▶ **Try it**
Everything from the line with "The image size" to the final line of the entries is to be set down exactly, except the pictures.

· · ·

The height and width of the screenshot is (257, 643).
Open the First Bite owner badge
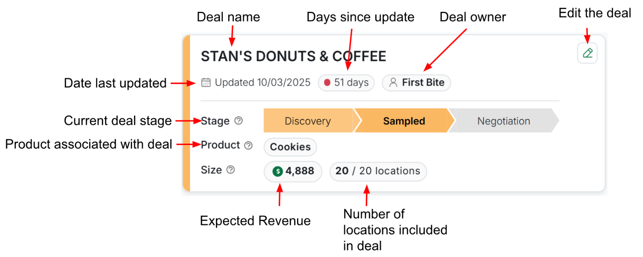coord(416,83)
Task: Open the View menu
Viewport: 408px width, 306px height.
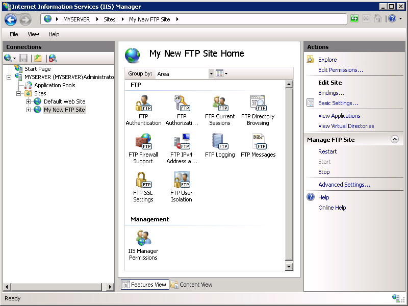Action: (x=33, y=34)
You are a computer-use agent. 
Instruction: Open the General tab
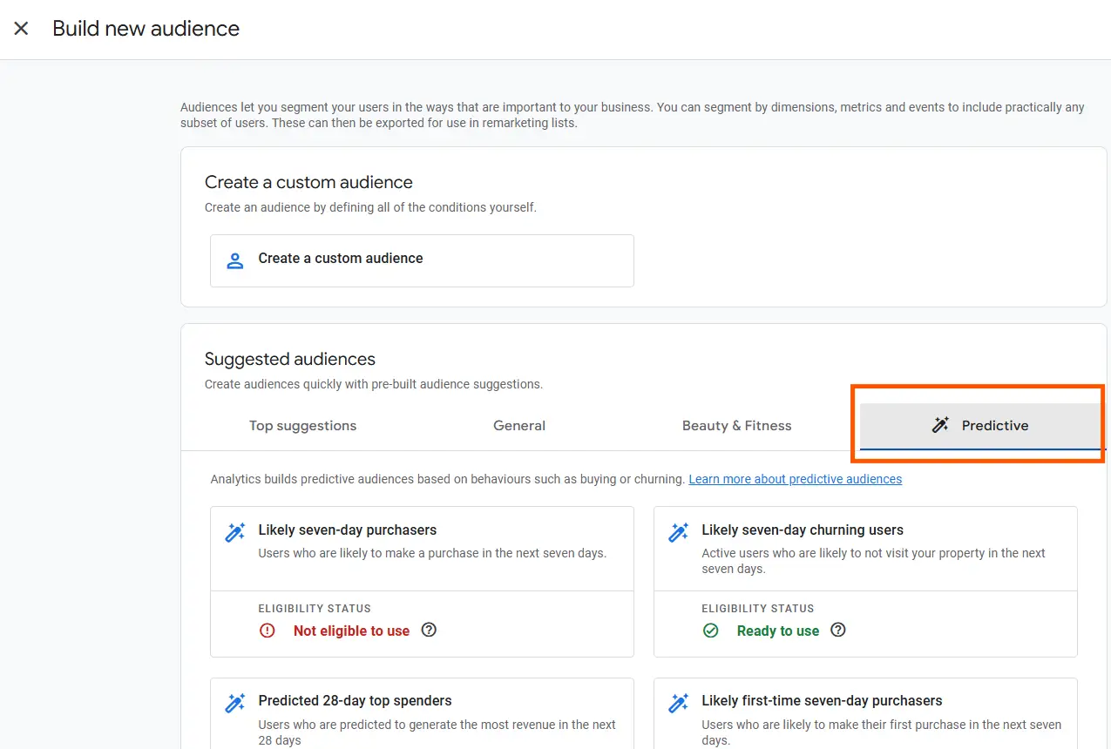pos(519,426)
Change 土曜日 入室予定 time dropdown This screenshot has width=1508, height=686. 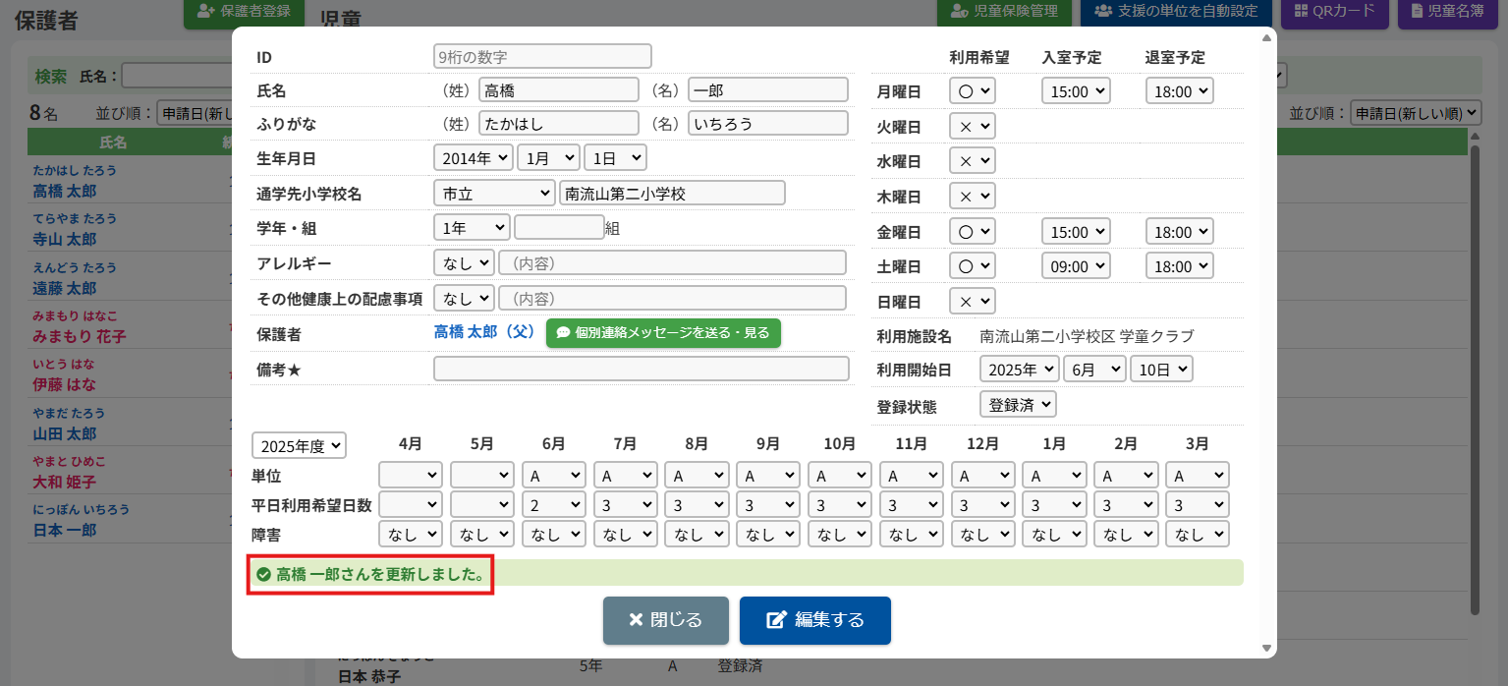tap(1075, 266)
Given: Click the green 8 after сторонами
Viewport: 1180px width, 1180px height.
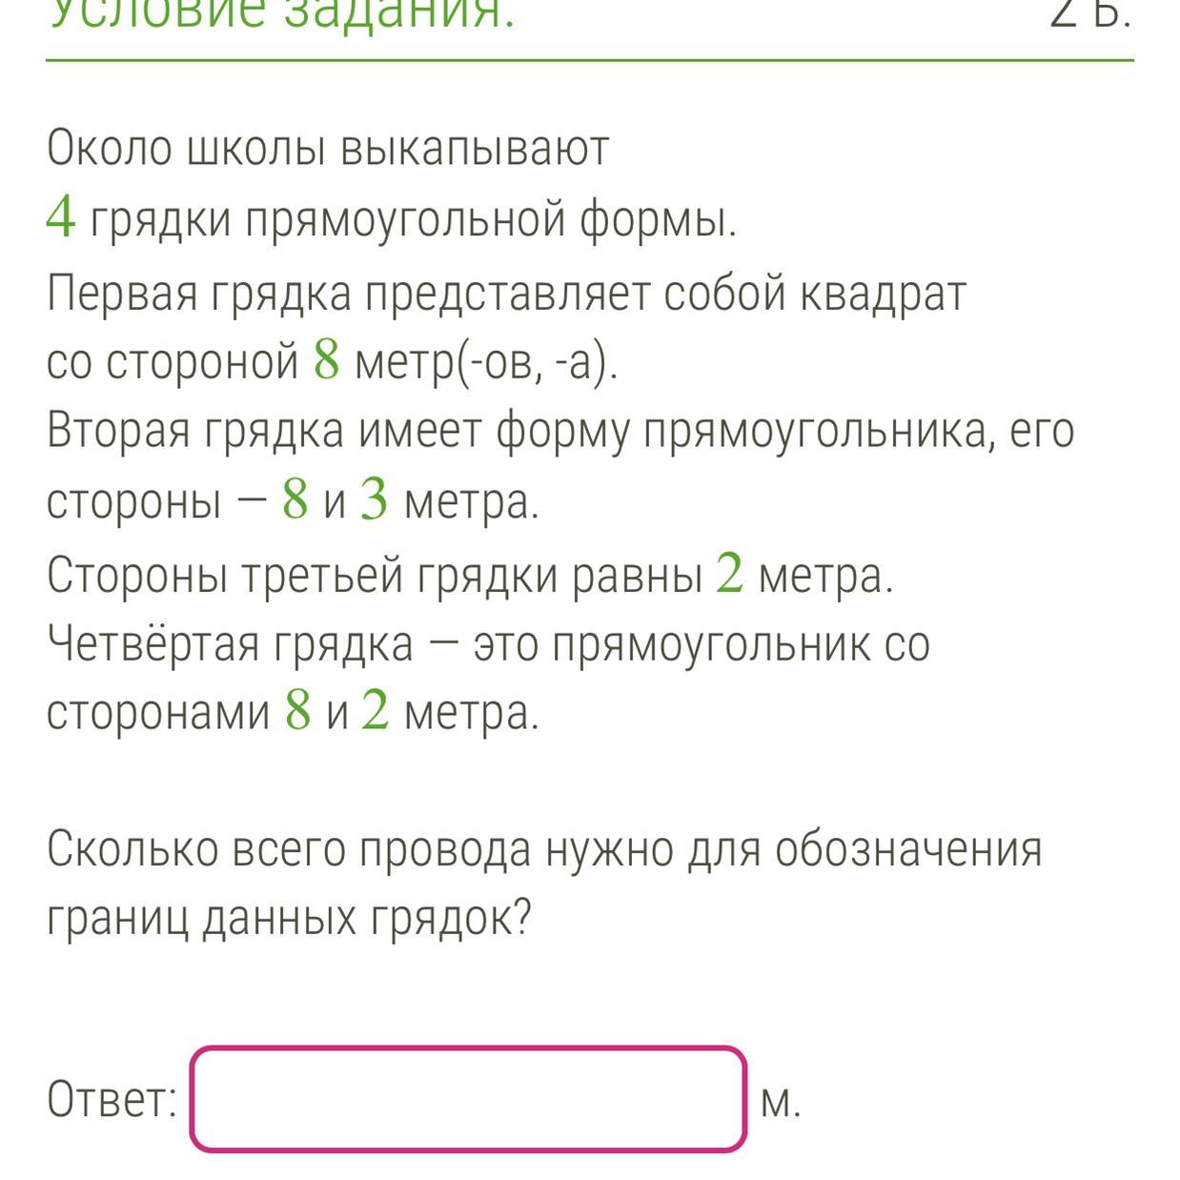Looking at the screenshot, I should click(x=298, y=710).
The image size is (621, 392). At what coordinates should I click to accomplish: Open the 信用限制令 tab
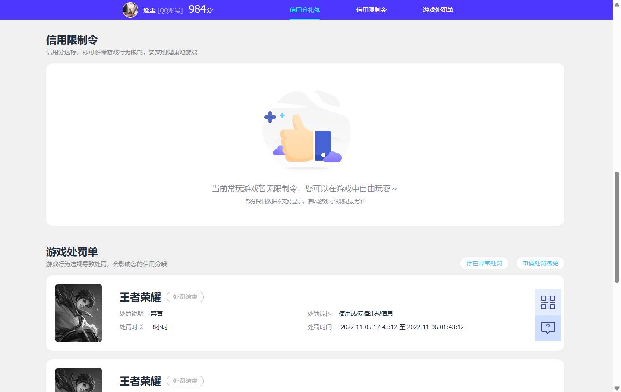pyautogui.click(x=372, y=9)
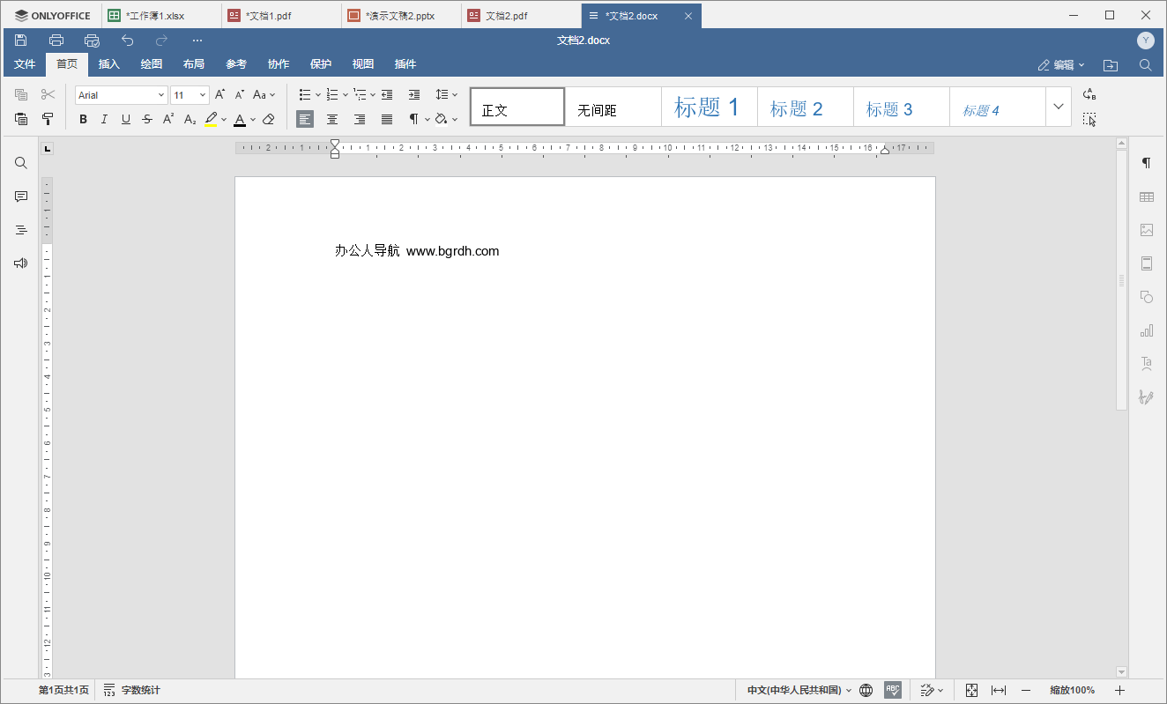The height and width of the screenshot is (704, 1167).
Task: Open image settings in the right sidebar
Action: pos(1146,230)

· · ·

▶ **Output for this exercise**
The image size is (621, 392). At what coordinates should I click to accomplish: Open the 信用限制令 tab
pyautogui.click(x=372, y=9)
The height and width of the screenshot is (704, 1167).
Task: Open image settings in the right sidebar
Action: pos(1146,230)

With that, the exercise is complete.